| THE PROBLEM |
Write out the lines from the one with "Task: Toggle the Mobile legend series" through the end, switching "Account preferences" to "Profile settings" and keeping everything else the same. Leave the pictures out.

Lines for finding text and elements
----
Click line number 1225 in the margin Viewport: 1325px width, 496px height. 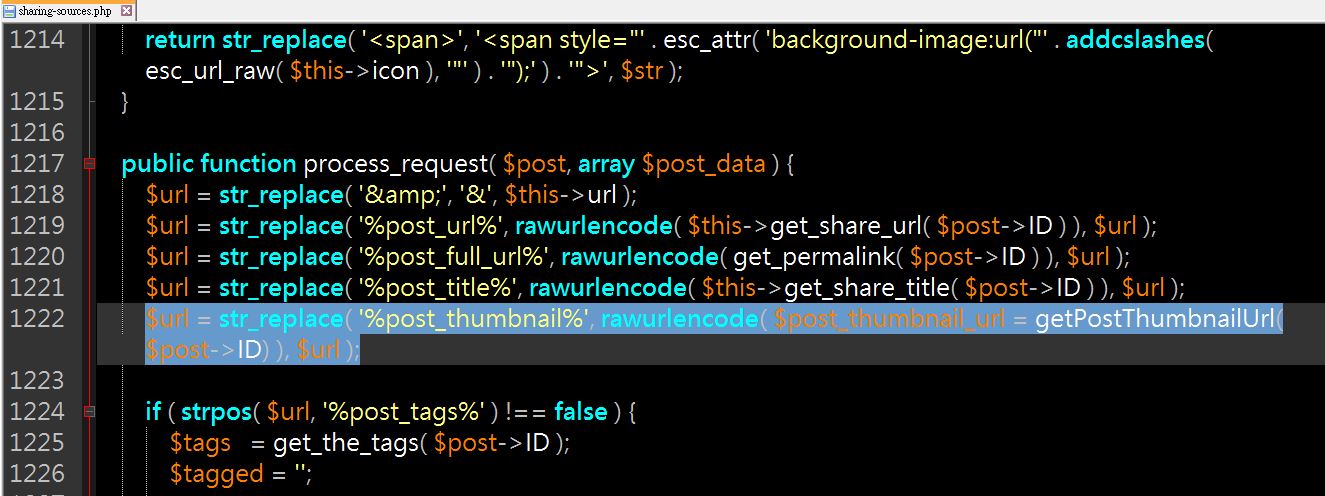37,441
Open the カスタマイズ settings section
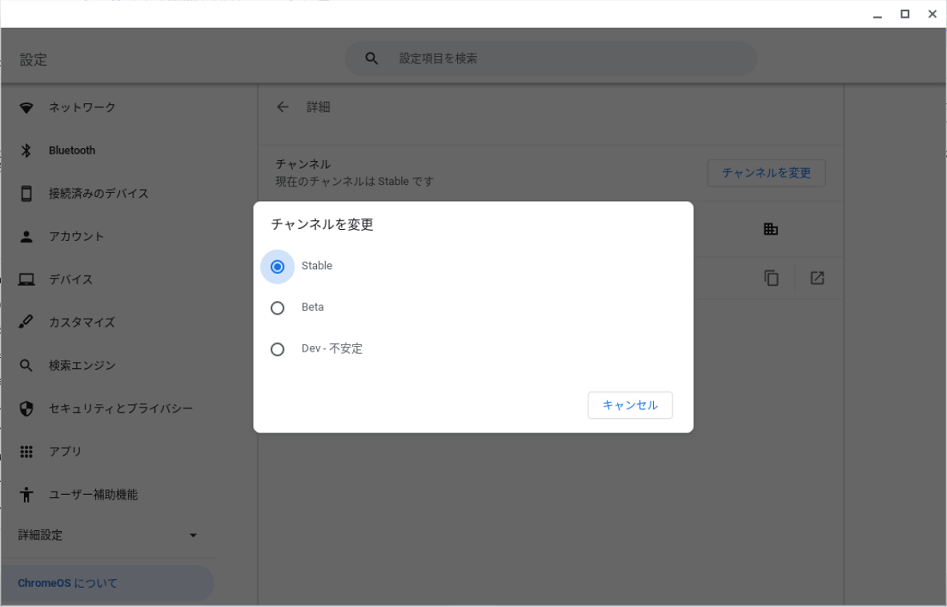 click(x=82, y=322)

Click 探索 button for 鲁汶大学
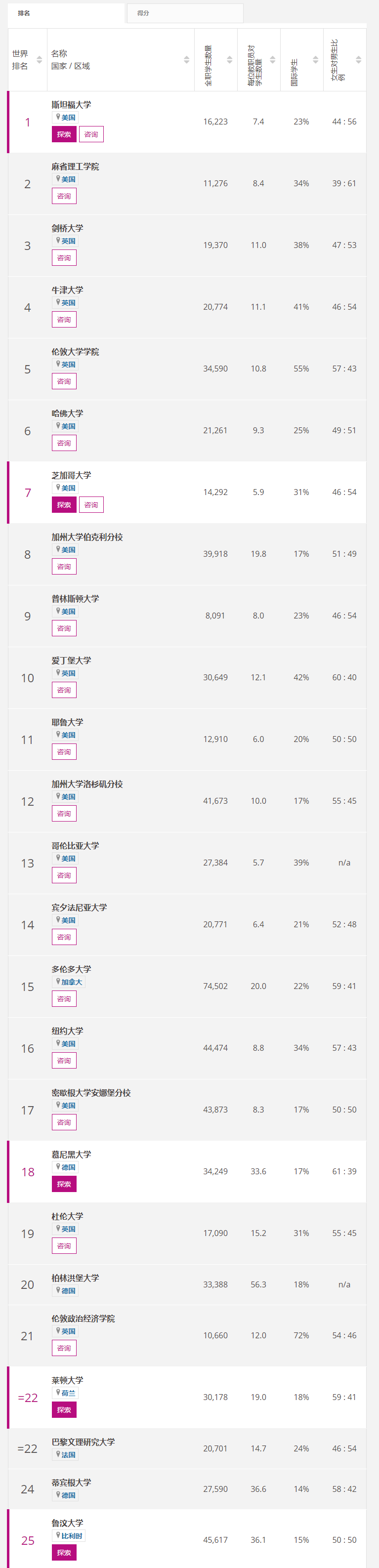64,1552
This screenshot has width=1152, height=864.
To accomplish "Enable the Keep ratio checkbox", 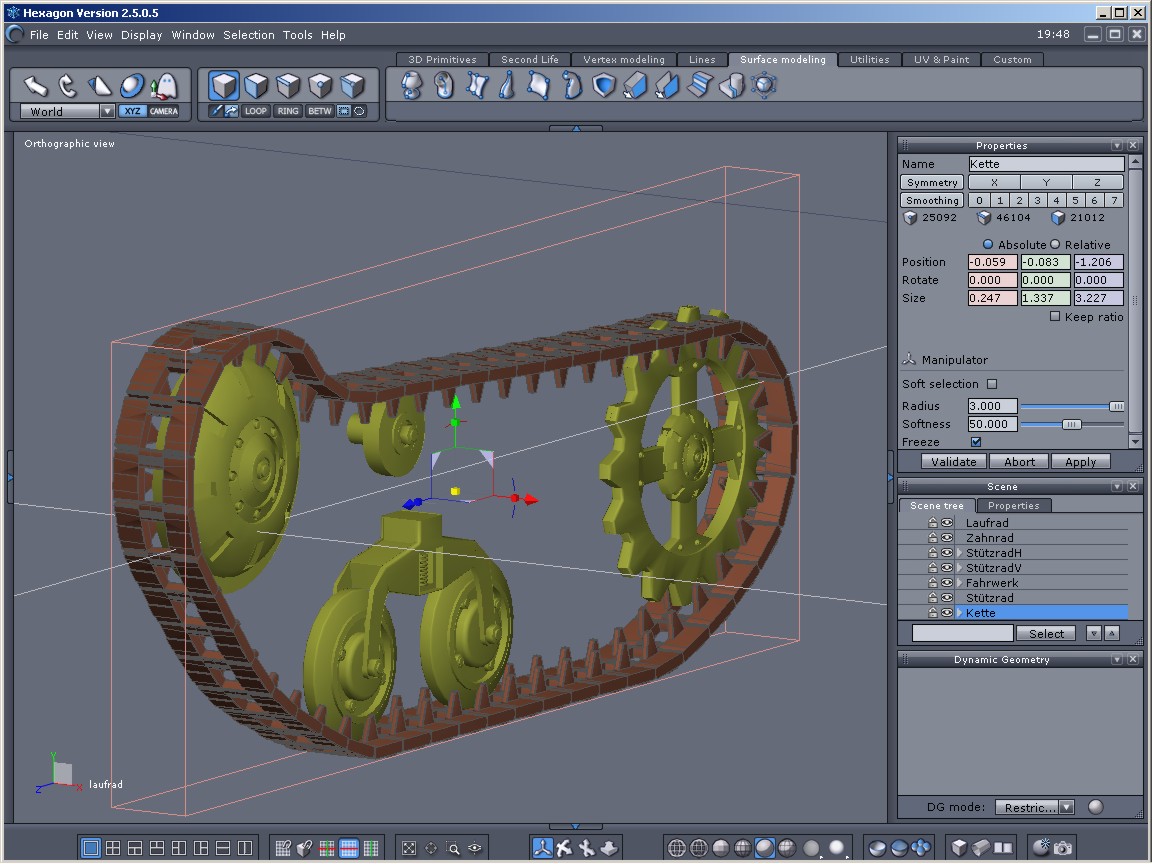I will tap(1055, 316).
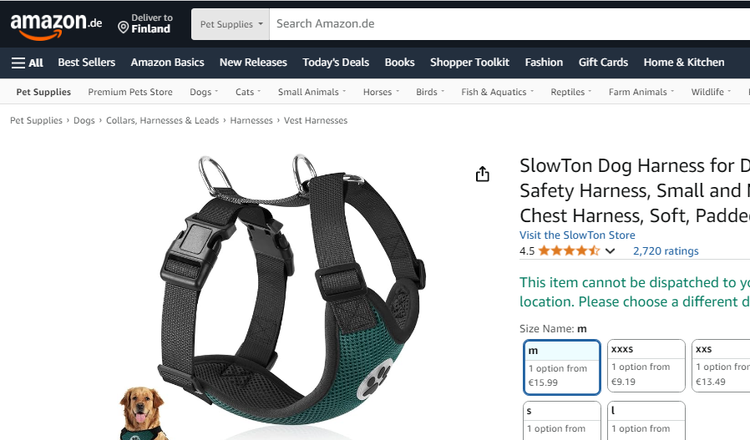Select size l option

pos(646,421)
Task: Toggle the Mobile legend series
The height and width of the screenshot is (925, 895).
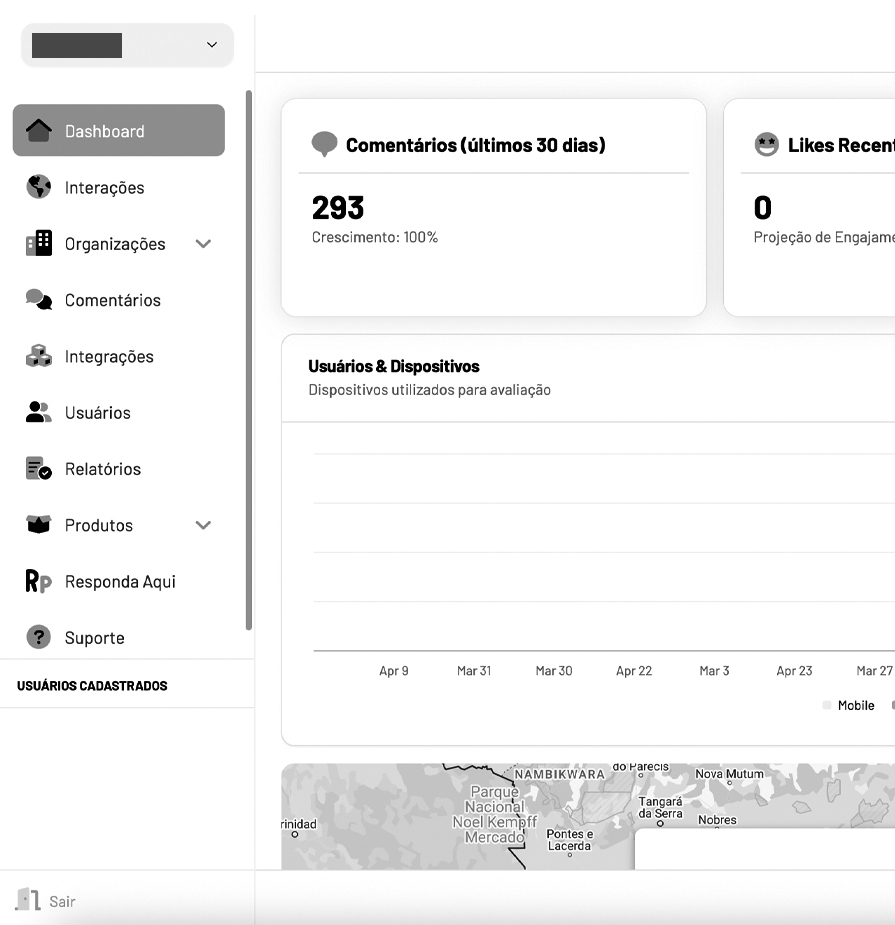Action: pyautogui.click(x=855, y=706)
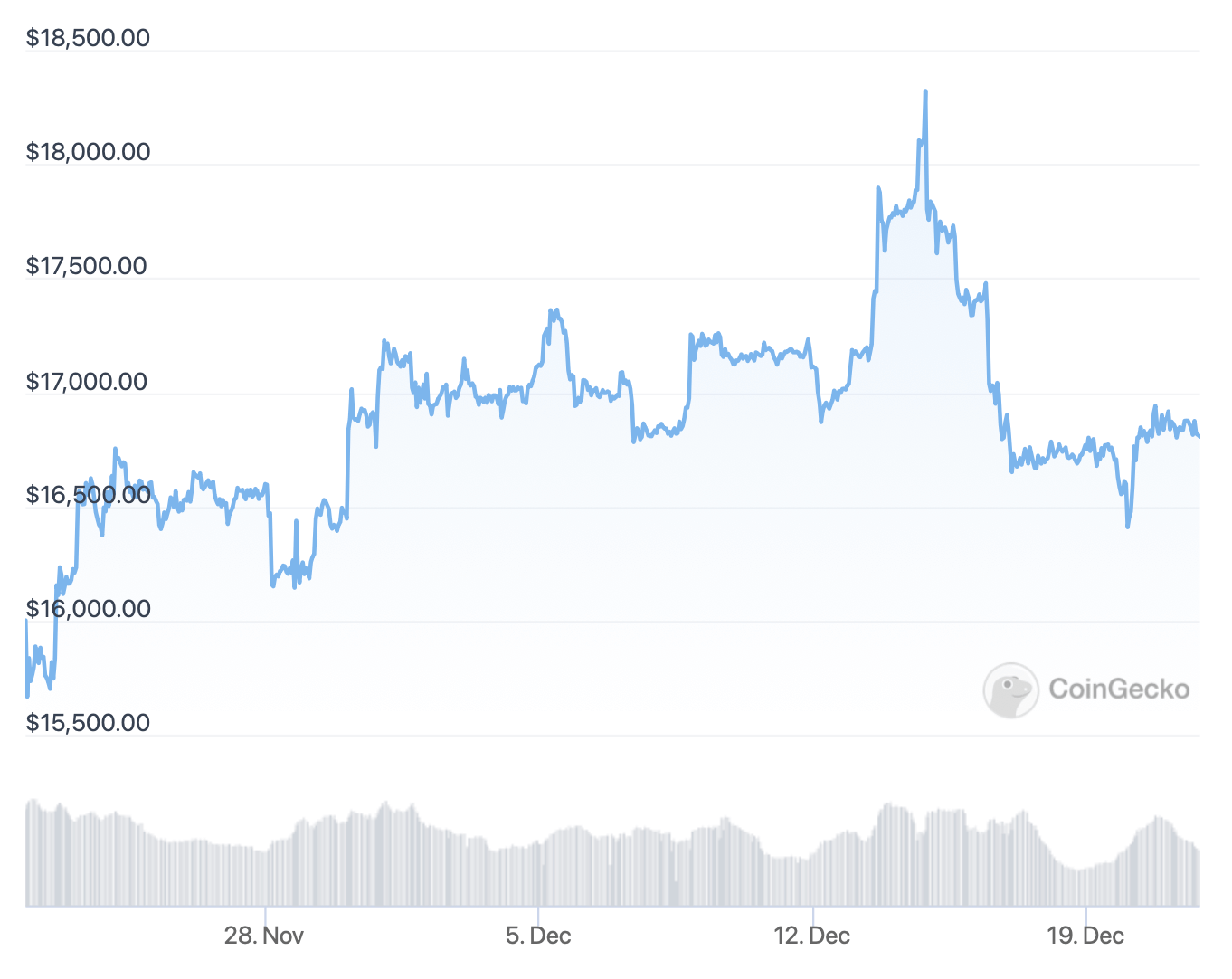The height and width of the screenshot is (979, 1232).
Task: Click the $17,000.00 price axis label
Action: pos(88,382)
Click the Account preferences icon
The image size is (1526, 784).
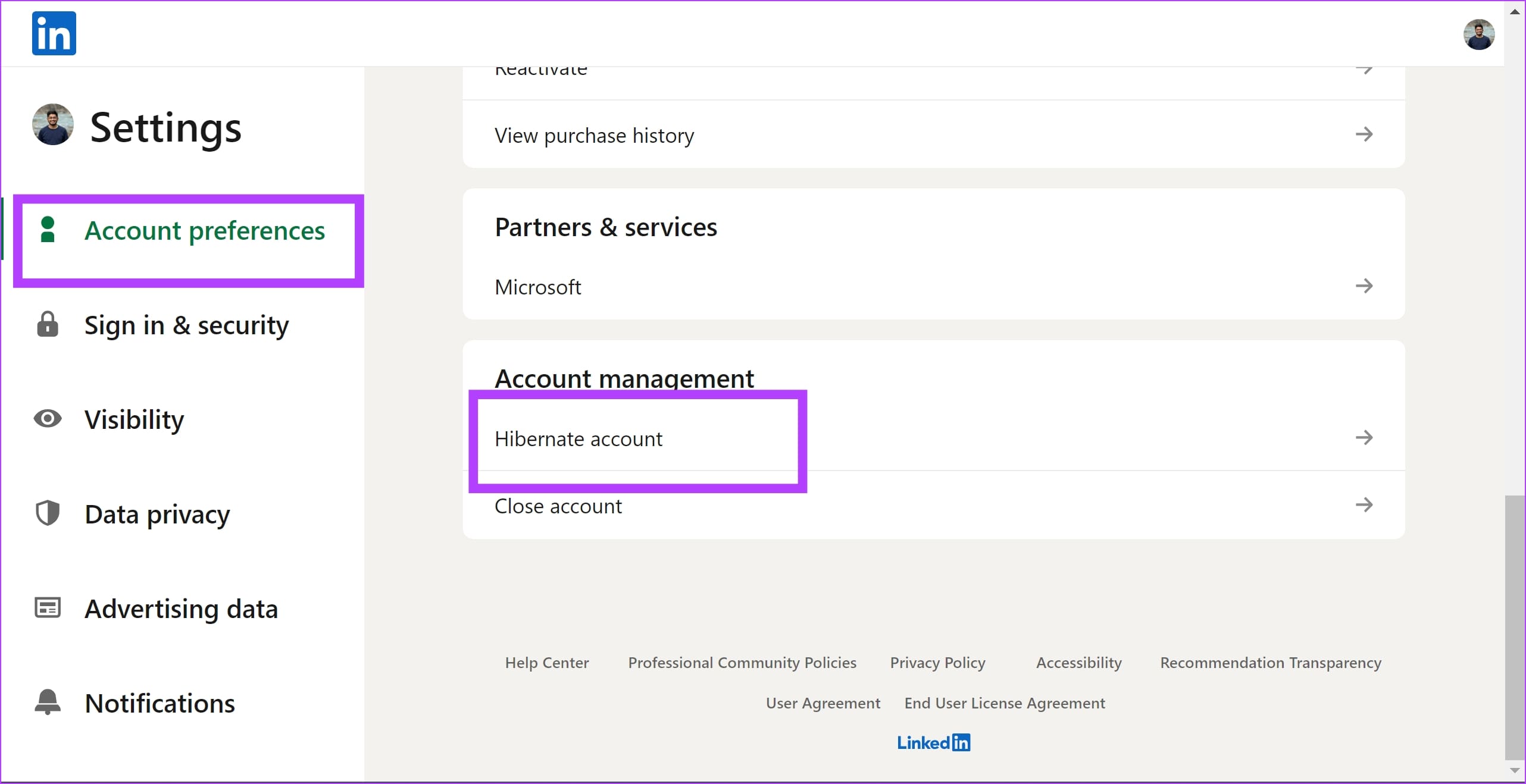pos(47,230)
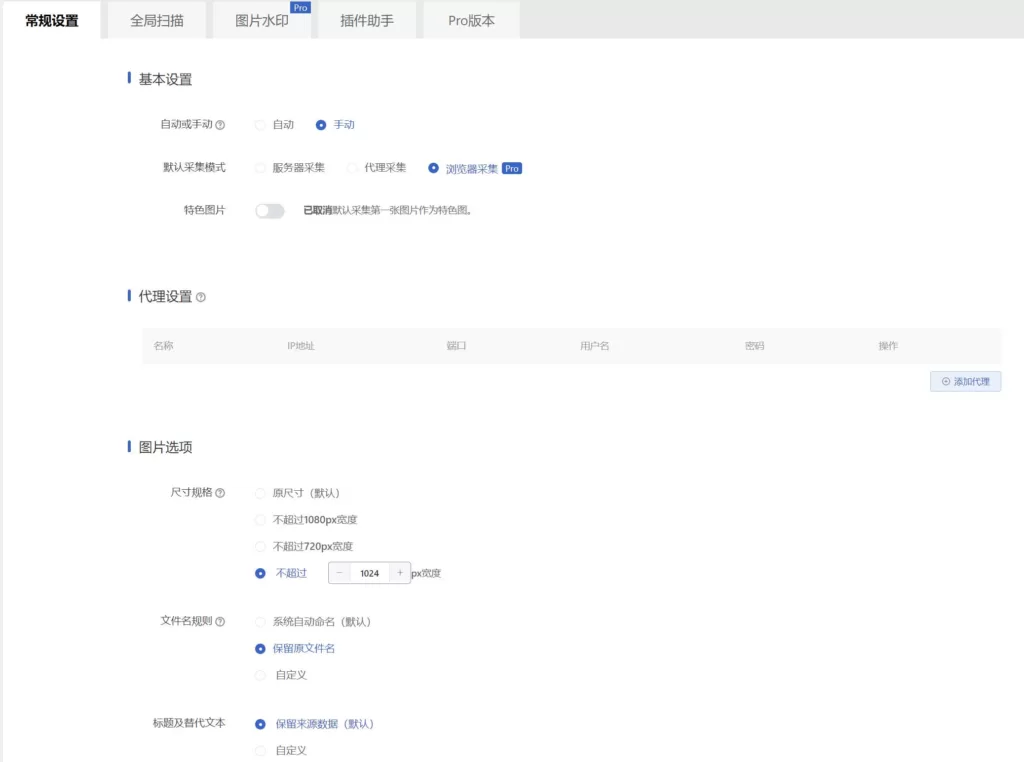Click plus icon to increase width value
1024x762 pixels.
(400, 573)
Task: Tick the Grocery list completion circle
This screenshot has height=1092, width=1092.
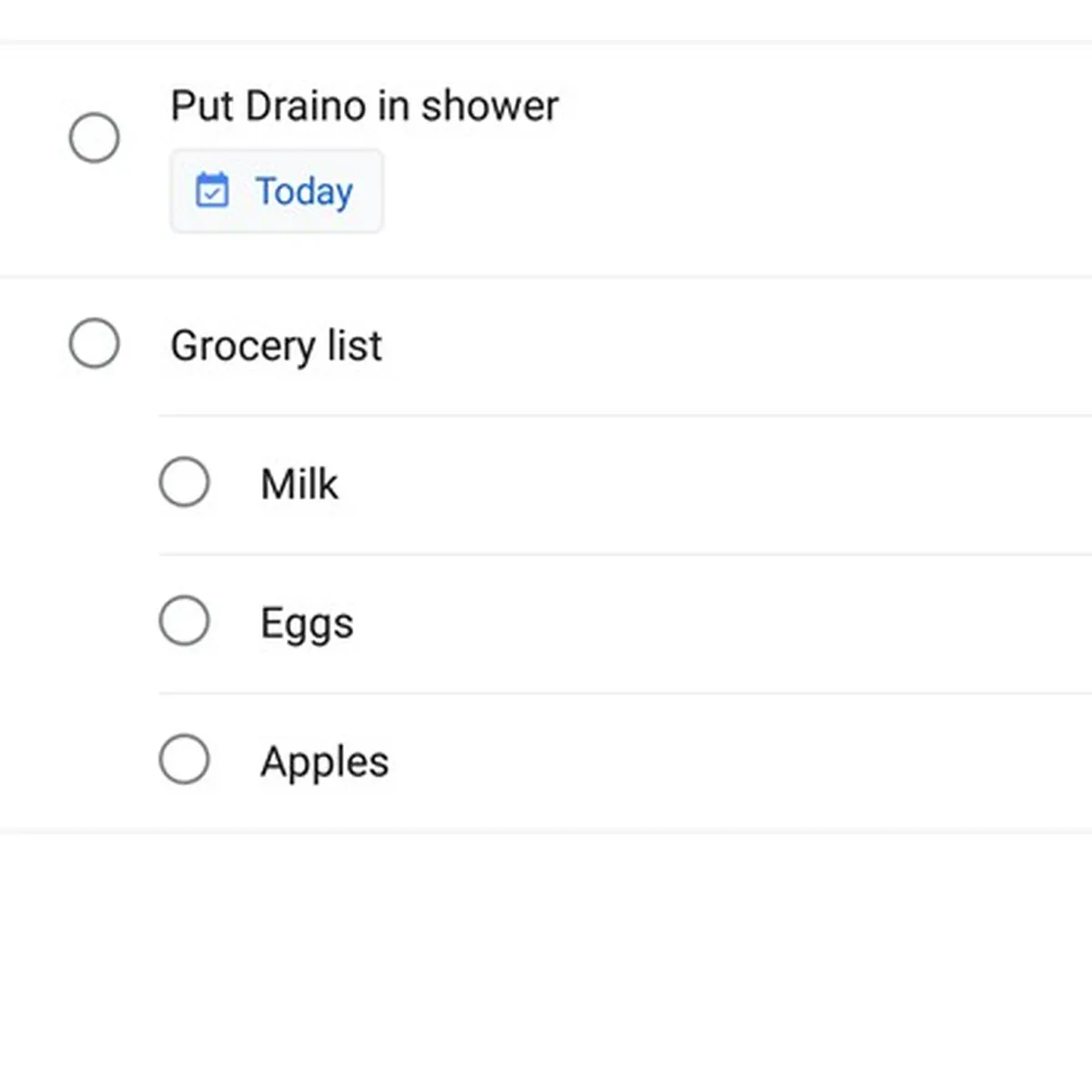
----
| RESPONSE TO THIS EXERCISE |
Task: Toggle the Mobile legend series
The height and width of the screenshot is (925, 895).
Action: pyautogui.click(x=855, y=706)
The height and width of the screenshot is (979, 1232).
Task: Click the $17,000.00 price axis label
Action: pos(88,382)
Click the Profile settings icon
The image size is (1526, 784).
pos(47,230)
Click plus icon to increase width value
1024x762 pixels.
(400, 573)
Task: Tick the Grocery list completion circle
This screenshot has height=1092, width=1092.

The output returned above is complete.